(BFI) – Le rapport de la Banque des Etats de l’Afrique centrale (BEAC) sur les services de paiement dans la zone Cemac (Cameroun, Congo, Gabon, Tchad, RCA et Guinée équatoriale) en 2022 révèle certains ressorts de la non rentabilité de l’activité, qui ont conduit à la fermeture au Cameroun et dans d’autres pays africains, de YUP, filiale du groupe bancaire Société Générale alors dédiée au Mobile Money.
Le document de la banque centrale indique, par exemple, qu’entre le lancement de ses activités en 2018, et l’annonce, le 28 février 2022, de la décision du groupe Société Générale de mettre la clé de cette filiale sous le paillasson, YUP Cameroun avait réussi à aguicher 689 071 clients, qui avaient ouvert des comptes Mobile Money pour leurs transactions.

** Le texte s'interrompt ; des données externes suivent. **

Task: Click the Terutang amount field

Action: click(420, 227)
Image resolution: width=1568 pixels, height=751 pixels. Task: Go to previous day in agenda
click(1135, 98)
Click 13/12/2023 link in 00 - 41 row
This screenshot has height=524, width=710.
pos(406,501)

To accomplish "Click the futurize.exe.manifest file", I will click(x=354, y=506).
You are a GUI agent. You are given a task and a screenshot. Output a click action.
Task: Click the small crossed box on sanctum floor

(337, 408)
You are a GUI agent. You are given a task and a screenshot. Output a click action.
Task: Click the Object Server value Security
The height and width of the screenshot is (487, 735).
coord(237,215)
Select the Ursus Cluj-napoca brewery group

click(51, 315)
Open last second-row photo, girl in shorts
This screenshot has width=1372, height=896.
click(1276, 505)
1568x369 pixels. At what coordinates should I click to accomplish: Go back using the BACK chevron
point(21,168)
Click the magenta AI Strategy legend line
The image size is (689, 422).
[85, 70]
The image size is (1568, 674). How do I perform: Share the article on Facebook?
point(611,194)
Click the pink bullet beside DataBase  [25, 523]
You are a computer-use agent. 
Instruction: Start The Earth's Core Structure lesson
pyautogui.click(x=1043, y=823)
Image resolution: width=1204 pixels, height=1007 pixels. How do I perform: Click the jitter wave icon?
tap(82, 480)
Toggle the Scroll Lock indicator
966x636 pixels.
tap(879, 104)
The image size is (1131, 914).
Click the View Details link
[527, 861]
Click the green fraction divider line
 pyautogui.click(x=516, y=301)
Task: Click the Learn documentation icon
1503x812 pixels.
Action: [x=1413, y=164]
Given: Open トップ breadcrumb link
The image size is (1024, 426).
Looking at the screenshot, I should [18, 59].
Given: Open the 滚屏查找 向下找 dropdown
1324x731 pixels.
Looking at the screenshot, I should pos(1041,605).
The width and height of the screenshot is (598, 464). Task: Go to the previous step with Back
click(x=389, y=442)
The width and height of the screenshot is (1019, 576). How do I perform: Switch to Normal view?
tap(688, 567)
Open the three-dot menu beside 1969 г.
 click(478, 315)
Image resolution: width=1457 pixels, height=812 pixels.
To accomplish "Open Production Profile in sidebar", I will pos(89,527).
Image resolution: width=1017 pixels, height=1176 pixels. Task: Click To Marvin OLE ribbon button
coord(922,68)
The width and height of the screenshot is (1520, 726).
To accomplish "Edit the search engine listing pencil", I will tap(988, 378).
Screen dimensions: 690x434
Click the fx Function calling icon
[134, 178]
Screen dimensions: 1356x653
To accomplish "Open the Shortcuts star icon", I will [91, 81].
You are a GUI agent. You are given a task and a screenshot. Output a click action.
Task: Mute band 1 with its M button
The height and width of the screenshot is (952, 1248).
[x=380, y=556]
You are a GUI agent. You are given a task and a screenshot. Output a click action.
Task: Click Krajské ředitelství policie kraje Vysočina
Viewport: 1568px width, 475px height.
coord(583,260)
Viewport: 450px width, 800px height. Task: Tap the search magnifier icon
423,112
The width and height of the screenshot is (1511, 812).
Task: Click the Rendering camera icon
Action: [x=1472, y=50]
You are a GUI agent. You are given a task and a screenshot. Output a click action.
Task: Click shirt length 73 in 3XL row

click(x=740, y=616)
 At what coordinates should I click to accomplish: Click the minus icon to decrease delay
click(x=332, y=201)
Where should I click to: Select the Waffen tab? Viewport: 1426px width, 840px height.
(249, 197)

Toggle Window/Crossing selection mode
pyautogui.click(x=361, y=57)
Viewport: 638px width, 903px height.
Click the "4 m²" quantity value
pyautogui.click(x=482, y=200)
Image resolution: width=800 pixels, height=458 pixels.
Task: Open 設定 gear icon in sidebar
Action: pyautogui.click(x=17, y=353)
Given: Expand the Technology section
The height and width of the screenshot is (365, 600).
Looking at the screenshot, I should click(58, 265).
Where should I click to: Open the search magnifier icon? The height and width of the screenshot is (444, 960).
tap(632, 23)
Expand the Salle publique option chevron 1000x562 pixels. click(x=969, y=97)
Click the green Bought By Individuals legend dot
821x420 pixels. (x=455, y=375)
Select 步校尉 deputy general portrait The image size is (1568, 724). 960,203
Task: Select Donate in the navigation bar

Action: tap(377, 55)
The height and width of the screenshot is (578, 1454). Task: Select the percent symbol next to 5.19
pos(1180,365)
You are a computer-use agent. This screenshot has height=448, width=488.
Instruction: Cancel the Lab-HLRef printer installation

Ce qui apparaît tout de même résiduel, par rapport aux plus de 21 millions de comptes recensés dans le pays en 2022.
De plus, apprend-on, à cette date-là, seulement 22 332 comptes ouverts chez YUP Cameroun étaient actifs, représentant 3,35% du global. Ce qui signifie que 666 739 comptes du réseau YUP Cameroun, soit plus de 96% du total, n’étaient pratiquement pas utilisés, rendant difficile la rentabilité de cette activité, malgré ce qui peut être perçu comme une ruée des clients vers cette offre dès son lancement.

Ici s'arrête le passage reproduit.